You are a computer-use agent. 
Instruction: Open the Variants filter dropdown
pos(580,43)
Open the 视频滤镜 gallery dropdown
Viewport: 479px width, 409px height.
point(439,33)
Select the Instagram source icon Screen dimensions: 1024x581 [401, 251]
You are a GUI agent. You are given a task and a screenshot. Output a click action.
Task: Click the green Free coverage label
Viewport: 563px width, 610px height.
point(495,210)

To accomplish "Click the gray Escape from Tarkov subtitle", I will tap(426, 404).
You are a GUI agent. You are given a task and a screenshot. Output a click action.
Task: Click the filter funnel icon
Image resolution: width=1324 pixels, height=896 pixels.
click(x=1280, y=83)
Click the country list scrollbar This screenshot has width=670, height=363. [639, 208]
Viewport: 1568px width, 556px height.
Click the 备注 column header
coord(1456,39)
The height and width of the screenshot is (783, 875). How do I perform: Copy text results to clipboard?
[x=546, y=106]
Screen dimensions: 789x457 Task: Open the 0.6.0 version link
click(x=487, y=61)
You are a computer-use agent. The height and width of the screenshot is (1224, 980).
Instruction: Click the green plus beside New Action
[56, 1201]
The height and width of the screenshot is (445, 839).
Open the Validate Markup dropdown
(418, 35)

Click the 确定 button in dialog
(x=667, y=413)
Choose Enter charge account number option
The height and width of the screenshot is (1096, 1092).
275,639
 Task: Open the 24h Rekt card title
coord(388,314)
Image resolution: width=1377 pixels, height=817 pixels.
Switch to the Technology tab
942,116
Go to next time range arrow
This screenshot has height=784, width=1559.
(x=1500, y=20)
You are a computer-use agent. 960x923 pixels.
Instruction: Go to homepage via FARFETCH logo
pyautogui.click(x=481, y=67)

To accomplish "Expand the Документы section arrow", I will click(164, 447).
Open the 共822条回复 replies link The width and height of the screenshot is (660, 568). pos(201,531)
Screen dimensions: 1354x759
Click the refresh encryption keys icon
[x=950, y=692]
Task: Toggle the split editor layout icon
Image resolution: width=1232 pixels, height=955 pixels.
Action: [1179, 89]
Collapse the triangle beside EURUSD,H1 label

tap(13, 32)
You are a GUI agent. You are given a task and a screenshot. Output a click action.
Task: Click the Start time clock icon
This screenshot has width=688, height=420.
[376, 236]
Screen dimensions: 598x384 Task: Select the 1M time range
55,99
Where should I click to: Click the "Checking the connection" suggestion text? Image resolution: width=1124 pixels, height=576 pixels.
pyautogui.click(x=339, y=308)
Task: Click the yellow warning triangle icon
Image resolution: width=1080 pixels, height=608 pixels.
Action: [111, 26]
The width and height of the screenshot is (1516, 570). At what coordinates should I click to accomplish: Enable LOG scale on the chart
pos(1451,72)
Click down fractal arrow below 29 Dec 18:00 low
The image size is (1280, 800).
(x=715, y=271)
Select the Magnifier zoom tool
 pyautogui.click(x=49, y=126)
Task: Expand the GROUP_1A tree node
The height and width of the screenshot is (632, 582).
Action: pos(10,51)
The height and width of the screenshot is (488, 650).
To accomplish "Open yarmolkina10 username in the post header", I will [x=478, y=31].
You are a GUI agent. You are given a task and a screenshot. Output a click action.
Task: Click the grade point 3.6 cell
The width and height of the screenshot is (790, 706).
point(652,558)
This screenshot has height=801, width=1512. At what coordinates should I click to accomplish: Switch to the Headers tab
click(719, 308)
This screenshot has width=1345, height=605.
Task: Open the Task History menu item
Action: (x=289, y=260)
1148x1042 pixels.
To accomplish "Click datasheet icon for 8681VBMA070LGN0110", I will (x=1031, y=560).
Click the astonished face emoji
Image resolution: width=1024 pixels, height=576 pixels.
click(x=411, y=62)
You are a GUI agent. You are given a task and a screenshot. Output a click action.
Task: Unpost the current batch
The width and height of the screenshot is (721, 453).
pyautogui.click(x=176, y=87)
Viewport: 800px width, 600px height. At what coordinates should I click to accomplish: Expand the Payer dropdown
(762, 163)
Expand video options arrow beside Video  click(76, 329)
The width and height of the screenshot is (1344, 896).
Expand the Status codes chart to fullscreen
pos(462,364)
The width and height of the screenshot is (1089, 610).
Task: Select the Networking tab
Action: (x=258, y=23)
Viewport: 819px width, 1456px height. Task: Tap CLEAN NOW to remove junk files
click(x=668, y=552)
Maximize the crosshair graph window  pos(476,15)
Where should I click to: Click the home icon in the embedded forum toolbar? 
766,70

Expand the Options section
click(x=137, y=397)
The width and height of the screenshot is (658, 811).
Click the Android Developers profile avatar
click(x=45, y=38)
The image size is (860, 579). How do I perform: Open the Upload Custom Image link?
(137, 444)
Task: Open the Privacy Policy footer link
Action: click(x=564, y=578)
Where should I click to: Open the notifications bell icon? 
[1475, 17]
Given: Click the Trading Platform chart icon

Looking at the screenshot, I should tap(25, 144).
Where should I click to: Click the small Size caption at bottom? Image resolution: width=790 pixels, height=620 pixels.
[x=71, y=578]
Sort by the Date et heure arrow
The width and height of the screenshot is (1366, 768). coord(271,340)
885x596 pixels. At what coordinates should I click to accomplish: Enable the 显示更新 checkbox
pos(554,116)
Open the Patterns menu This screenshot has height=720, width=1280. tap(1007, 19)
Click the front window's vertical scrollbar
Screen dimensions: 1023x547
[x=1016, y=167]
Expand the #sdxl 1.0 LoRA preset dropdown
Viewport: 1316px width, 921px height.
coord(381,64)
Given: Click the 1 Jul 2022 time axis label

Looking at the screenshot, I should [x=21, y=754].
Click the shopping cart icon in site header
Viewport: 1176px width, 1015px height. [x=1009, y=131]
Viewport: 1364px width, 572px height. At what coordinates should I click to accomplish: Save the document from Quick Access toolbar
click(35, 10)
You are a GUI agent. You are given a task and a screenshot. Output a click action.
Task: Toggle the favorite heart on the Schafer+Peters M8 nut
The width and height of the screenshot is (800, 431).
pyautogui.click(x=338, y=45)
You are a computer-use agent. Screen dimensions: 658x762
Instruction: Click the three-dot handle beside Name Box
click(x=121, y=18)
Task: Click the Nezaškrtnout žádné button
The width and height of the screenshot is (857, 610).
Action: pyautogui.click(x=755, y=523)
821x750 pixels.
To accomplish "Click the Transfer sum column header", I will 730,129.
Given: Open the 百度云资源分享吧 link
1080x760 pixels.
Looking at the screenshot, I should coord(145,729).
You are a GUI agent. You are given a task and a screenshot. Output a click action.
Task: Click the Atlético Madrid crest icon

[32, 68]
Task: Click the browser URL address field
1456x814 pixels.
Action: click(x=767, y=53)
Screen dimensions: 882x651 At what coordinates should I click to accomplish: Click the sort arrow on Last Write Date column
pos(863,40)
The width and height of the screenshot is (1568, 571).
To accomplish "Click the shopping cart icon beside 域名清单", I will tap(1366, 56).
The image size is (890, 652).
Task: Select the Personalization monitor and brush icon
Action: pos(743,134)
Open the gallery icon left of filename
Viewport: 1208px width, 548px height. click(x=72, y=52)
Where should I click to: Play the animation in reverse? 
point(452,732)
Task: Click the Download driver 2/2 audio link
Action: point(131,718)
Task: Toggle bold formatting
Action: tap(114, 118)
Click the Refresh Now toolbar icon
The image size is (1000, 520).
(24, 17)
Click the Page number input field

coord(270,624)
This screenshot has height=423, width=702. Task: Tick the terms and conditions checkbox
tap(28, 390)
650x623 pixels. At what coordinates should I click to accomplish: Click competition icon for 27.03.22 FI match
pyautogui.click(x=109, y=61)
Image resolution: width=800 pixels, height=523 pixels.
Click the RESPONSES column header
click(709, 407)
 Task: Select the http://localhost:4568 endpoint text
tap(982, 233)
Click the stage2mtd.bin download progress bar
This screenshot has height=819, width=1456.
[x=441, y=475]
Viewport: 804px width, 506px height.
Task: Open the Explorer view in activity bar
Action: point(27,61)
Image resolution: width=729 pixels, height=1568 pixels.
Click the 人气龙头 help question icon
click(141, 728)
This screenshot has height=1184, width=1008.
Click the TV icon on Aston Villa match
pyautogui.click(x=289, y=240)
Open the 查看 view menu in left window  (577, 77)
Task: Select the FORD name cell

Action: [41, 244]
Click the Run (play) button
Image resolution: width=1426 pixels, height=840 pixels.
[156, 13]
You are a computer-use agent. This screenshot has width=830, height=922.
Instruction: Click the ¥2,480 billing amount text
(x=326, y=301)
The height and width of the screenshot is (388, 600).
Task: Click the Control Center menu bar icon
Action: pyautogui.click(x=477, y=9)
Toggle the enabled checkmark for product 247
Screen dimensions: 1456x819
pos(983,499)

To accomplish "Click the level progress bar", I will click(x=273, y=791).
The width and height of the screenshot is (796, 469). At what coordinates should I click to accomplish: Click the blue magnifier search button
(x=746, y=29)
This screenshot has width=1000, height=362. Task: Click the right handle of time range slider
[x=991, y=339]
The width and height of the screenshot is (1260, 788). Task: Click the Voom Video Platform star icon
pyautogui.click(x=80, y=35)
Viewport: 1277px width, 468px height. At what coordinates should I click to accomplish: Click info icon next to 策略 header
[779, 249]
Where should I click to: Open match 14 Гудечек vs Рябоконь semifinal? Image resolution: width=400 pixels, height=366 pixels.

=======

▶ Exercise: Look back at the entries above and repeat, unchanged, every line from the line holding "Click the astonished face emoji" through the line holding "Task: Unpost the current batch".

▶ Output:
Click the astonished face emoji
Image resolution: width=1024 pixels, height=576 pixels.
click(x=411, y=62)
You are a GUI agent. You are given a task and a screenshot. Output a click action.
Task: Unpost the current batch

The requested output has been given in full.